━━━ Material for this task
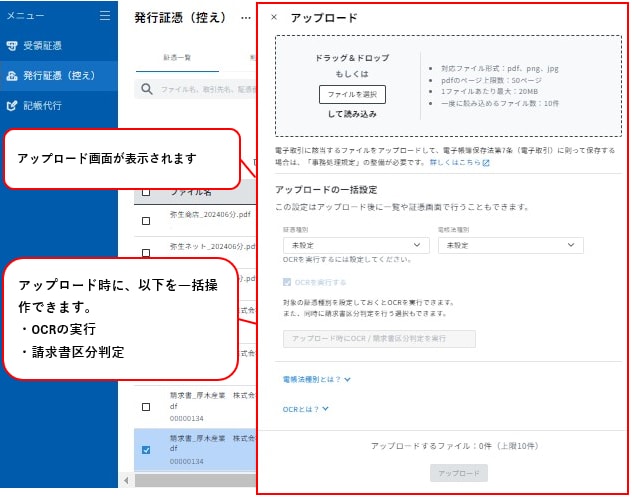Click the 発行証憑（控え） sidebar icon
Screen dimensions: 632x499
click(x=12, y=75)
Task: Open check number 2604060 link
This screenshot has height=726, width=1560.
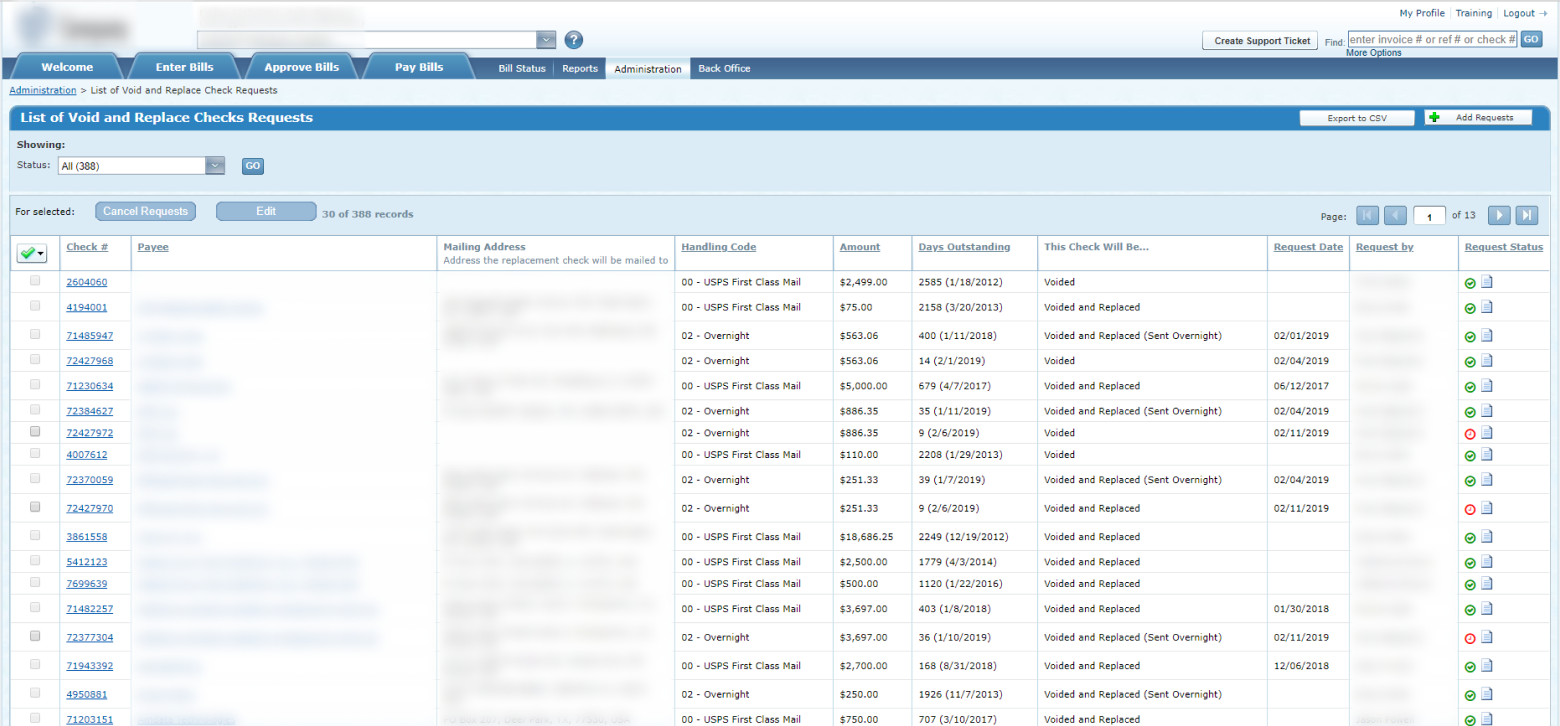Action: click(x=86, y=281)
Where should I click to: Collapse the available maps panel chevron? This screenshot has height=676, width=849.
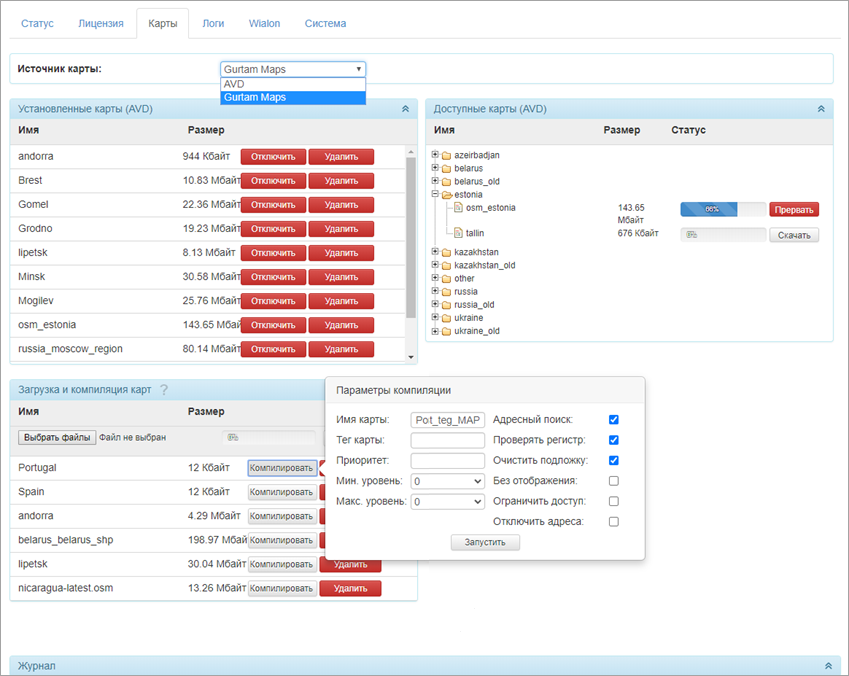pyautogui.click(x=821, y=109)
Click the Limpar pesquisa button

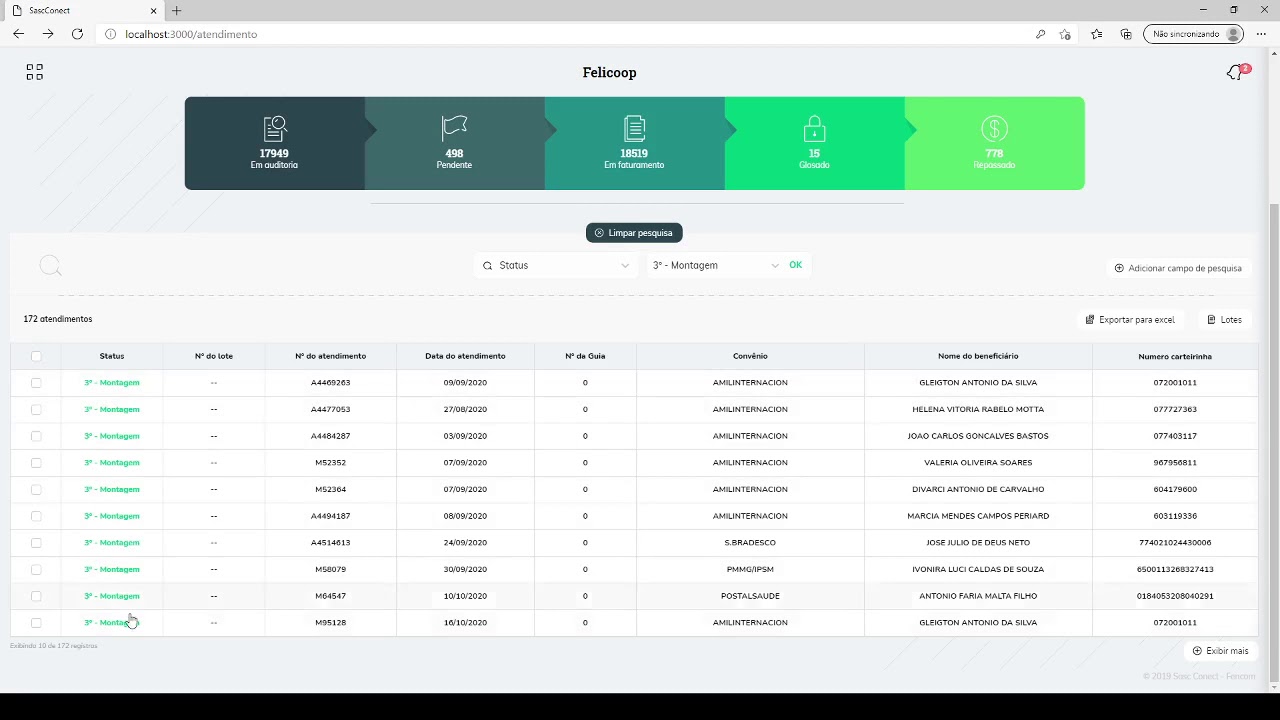click(x=634, y=233)
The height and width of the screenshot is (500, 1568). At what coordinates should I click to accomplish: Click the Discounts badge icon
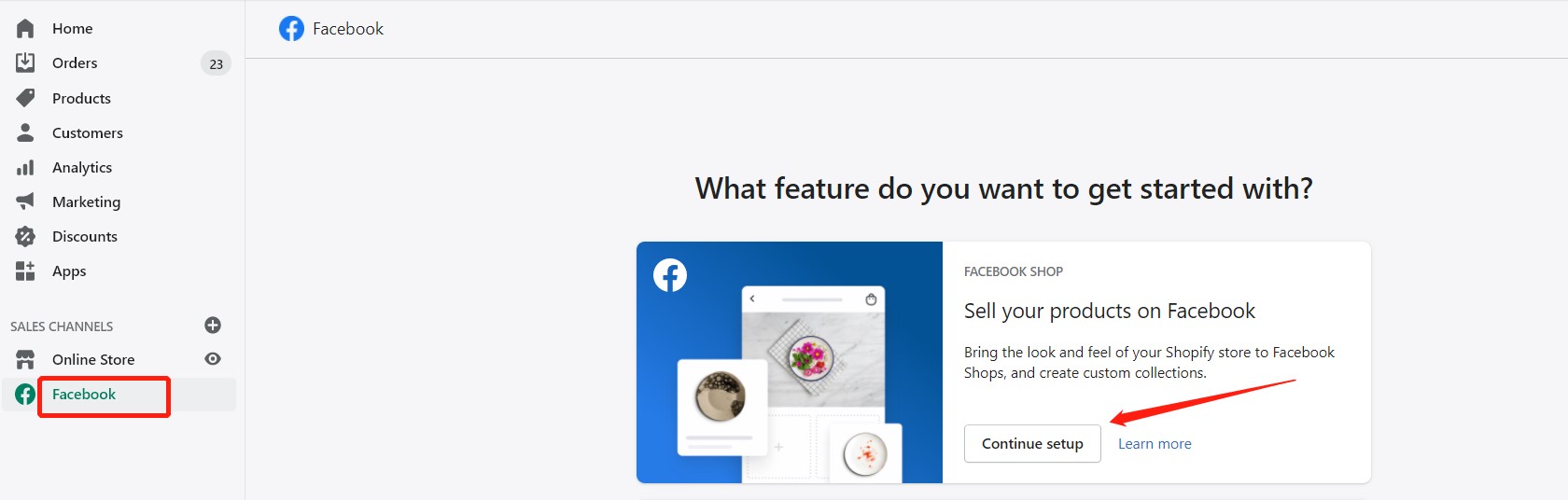[25, 236]
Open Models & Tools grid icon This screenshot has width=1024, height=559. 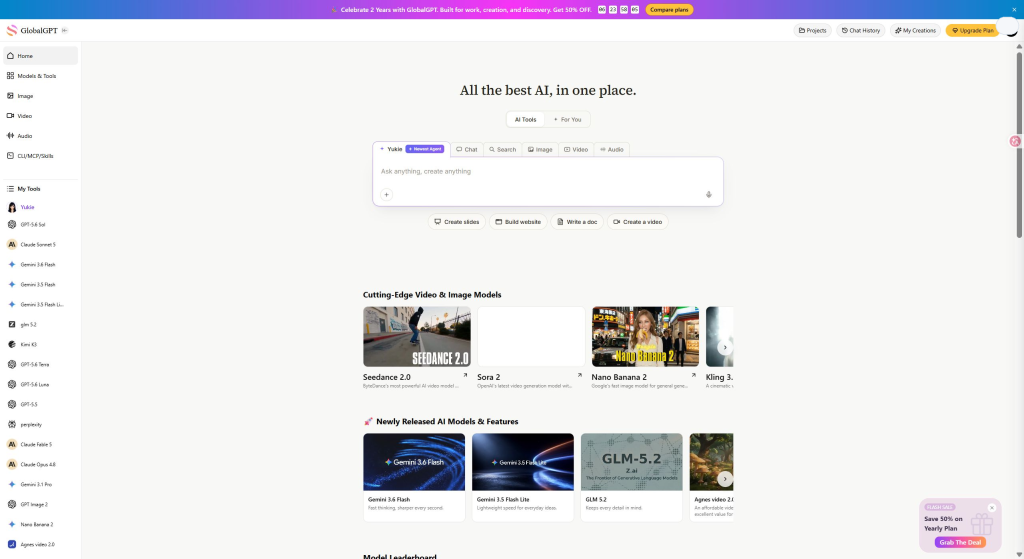click(10, 76)
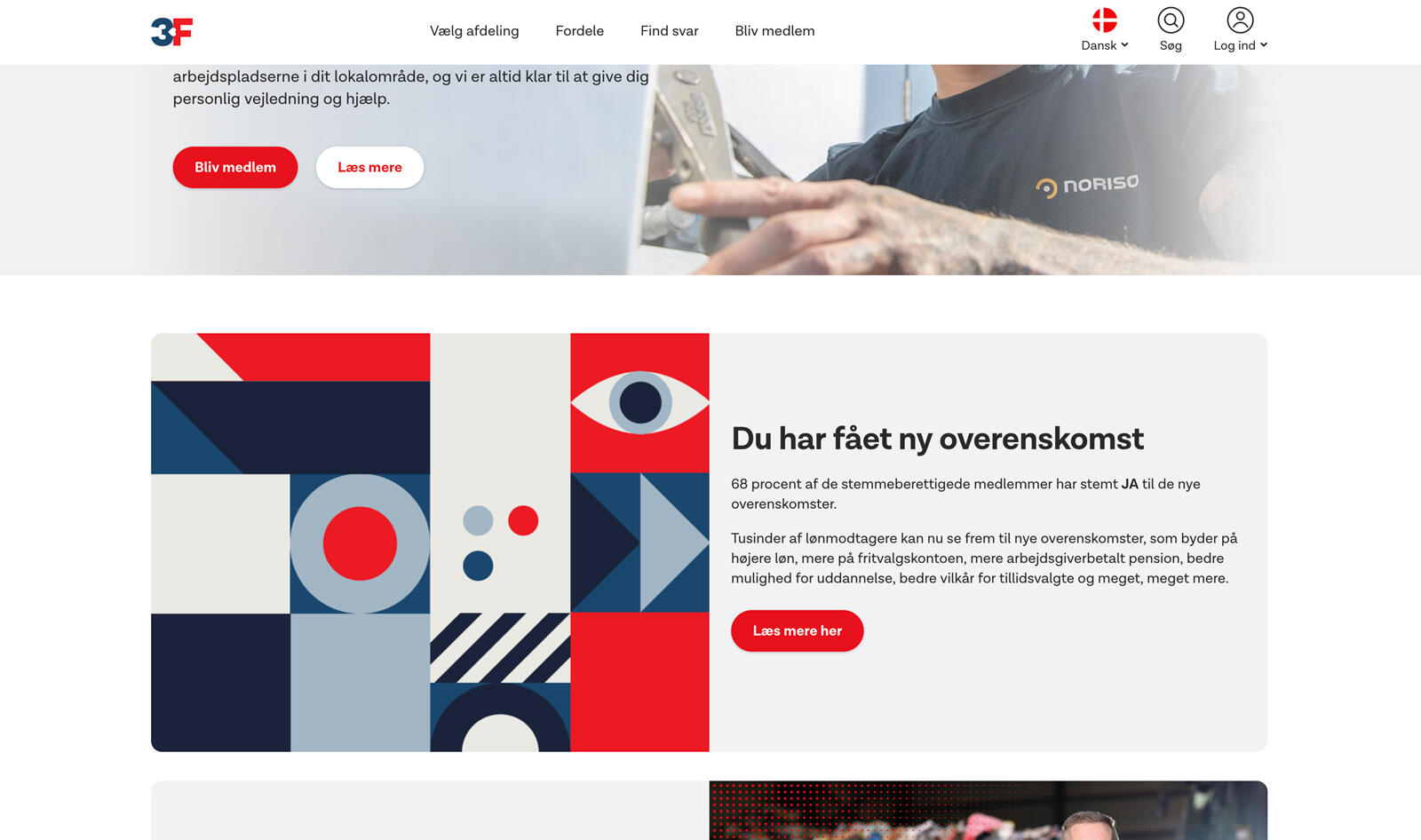The width and height of the screenshot is (1421, 840).
Task: Select Bliv medlem in top navigation
Action: tap(774, 31)
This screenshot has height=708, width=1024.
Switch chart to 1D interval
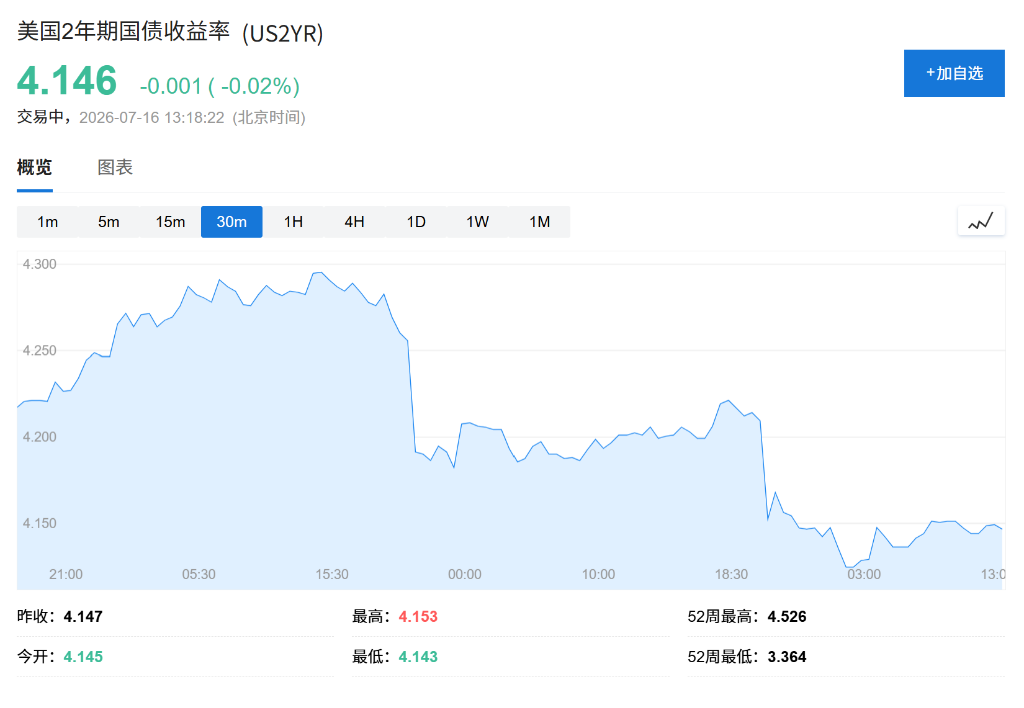(416, 222)
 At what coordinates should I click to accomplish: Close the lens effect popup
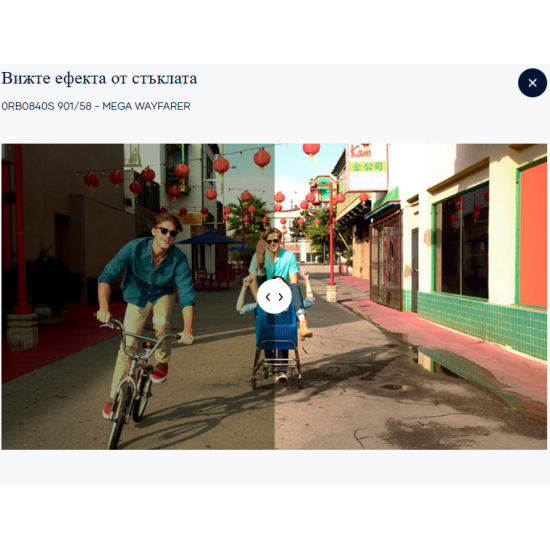[532, 83]
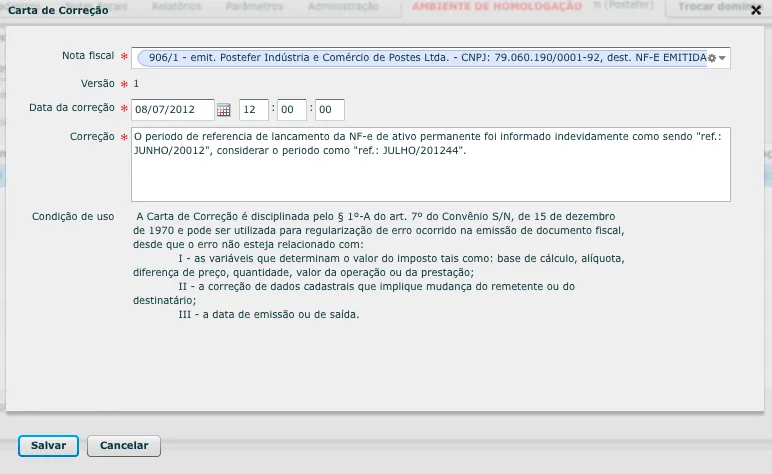Select the seconds field at the end

(330, 110)
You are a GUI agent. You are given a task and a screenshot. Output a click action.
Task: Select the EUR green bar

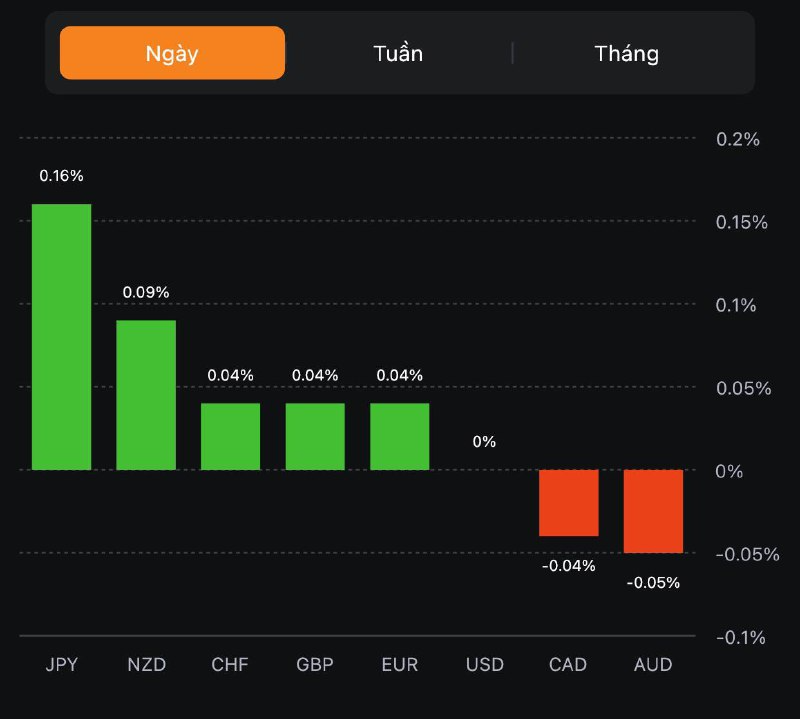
━━━━━━
Would you write out exactly the lines of the data from the one holding "You are a GUI" to the final line, both included, with pictures left out?

» **Response**
You are a GUI agent. You are given a task and a screenshot. Output a click action.
Task: Select the EUR green bar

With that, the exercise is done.